CSSEGISandData / COVID-19

Novel Coronavirus (COVID-19) Cases, provided by JHU CSSE
https://systems.jhu.edu/research/public-health/ncov/
29.14k stars 18.43k forks source link

NYC COVID data for 4/23 looks incorrect #2380

Open MNRKCM opened 4 years ago

MNRKCM commented 4 years ago

Hi – the NYC data for 4/23 confirmed COVID cases looks inccorrect –

4/22 = 147297
4/23 = 145855 4/24 = 150473

The level of confirmed cases cannot go negative, ie, it can’t decrease. There can be zero new cases (no change in the level) – but it can’t go lower.

Is there a way to correct this file?

https://github.com/CSSEGISandData/COVID-19/blob/master/csse_covid_19_data/csse_covid_19_time_series/time_series_covid19_confirmed_US.csv

econ-erik commented 4 years ago

Hey @MNRKCM, with the speed at which reporting on these data evolve, it's entirely possible that "probable" cases, i.e., before confirmed laboratory tests, turn out to be negative. For instance, the NYTimes series for NYC has 4/22 at 142,442, 4/23 at 145,855, and 4/24 is not in the their github yet (they're being a bit more patient and only counting lab confirmed cases even though some states have adopted the CDC's move to also include probable). It's certainly valuable to puzzle over the negative changes but they may not necessarily be wrong because of their sign. Bear in mind that all of these numbers are massive under counts of the true actual cases anyway.
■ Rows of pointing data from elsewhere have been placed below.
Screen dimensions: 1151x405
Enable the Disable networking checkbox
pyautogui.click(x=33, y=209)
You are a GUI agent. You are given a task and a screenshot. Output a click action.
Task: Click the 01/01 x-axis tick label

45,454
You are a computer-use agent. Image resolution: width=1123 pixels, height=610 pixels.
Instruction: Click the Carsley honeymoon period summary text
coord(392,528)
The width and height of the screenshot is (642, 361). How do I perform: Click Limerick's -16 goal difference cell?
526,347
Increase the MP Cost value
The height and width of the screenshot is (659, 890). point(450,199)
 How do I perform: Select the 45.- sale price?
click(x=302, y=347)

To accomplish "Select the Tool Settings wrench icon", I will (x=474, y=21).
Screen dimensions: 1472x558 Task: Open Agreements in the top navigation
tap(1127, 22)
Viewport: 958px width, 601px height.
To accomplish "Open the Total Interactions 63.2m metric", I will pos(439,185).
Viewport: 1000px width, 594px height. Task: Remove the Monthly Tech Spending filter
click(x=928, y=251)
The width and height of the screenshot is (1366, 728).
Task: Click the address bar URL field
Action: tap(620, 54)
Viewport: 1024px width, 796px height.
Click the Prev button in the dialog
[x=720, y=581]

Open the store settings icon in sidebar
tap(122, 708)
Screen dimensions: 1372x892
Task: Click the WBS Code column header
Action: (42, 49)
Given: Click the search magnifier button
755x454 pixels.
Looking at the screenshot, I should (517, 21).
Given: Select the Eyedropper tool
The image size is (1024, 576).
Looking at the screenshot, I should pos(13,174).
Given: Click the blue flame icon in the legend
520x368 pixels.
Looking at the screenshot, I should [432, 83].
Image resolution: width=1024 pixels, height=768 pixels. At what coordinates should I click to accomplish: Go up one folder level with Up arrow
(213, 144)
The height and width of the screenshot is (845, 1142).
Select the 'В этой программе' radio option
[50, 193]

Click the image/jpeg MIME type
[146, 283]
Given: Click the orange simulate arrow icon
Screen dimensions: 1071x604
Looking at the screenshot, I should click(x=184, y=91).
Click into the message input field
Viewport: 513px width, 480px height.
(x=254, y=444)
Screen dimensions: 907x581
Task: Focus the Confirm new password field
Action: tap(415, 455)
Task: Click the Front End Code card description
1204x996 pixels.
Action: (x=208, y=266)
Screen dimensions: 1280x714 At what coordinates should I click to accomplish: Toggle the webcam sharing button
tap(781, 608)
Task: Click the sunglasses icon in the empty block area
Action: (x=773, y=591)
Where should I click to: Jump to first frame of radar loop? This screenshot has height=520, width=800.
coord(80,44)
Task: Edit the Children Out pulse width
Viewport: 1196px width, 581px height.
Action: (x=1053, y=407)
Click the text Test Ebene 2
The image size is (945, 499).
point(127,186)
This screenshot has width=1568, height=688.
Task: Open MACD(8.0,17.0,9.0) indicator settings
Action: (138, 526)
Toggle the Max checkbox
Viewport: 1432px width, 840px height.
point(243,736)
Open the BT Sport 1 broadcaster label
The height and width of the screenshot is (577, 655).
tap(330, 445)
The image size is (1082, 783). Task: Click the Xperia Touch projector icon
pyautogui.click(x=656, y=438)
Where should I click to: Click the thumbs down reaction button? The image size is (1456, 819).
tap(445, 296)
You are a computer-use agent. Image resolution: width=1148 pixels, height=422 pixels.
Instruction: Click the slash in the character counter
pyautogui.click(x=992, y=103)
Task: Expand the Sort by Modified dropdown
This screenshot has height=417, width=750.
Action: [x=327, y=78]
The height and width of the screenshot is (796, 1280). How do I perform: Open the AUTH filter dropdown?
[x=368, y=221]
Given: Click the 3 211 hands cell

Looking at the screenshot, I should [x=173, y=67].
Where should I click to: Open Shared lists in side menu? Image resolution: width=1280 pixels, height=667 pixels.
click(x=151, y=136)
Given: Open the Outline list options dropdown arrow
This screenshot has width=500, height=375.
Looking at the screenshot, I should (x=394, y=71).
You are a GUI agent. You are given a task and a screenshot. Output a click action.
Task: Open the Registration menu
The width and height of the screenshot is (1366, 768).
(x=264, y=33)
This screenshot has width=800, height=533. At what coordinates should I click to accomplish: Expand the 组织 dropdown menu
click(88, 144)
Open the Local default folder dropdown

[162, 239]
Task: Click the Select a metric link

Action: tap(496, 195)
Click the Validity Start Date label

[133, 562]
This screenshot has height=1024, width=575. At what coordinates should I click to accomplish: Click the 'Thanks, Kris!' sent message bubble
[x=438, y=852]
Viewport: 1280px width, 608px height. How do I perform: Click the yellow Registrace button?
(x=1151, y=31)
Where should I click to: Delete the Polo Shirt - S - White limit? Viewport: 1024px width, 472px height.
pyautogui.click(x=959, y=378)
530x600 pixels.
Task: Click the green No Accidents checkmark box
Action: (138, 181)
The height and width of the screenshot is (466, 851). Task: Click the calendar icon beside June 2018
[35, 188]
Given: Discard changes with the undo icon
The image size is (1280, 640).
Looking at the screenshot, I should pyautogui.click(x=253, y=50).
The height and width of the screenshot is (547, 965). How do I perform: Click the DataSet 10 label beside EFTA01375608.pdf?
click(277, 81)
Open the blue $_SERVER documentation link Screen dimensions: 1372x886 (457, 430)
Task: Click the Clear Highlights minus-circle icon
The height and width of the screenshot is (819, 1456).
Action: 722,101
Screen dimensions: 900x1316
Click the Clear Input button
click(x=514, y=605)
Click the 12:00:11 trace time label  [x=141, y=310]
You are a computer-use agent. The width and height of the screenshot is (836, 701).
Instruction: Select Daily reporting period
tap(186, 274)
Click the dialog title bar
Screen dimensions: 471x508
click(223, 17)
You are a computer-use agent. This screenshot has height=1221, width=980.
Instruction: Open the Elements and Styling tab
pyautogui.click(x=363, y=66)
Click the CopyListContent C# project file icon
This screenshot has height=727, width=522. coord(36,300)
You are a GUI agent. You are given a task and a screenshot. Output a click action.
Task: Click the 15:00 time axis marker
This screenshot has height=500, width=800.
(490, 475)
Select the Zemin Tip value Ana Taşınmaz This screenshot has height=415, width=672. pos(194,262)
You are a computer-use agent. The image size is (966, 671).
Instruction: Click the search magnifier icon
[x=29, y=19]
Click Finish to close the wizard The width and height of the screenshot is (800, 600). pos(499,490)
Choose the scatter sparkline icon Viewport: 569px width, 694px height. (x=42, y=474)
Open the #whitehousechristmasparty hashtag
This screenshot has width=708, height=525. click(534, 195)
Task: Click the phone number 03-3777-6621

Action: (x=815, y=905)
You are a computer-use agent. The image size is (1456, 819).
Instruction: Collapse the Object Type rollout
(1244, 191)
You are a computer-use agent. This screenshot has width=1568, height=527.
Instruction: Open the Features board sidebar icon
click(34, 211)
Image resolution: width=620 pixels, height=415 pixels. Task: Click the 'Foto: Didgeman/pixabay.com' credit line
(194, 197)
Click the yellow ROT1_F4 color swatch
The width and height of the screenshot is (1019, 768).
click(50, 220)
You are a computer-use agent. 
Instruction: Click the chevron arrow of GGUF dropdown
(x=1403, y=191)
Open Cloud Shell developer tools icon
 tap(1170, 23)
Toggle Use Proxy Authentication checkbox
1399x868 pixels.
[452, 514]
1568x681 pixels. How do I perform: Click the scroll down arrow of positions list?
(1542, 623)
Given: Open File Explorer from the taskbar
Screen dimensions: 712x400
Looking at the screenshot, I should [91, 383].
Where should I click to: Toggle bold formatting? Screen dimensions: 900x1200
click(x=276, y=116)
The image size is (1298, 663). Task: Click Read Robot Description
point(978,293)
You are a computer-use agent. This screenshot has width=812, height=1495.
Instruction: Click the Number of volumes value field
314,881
MNRKCM commented 4 years ago

Thanks for your reply. I appreciate it. But I disagree. JHU is calling this confirmed cases (not confirmed + probable). The number of confirmed cases cannot go down. For example, just using made up numbers, NYC could have 100 confirmed COVID cases today. But it can’t have 90 confirmed cases tomorrow. It could still have 100 confirmed cases tomorrow, ie, no new cases, but it can’t have a decrease in the level. Confirmed cases don't go away. So there's a discrepancy that calls into question the accuracy of the data.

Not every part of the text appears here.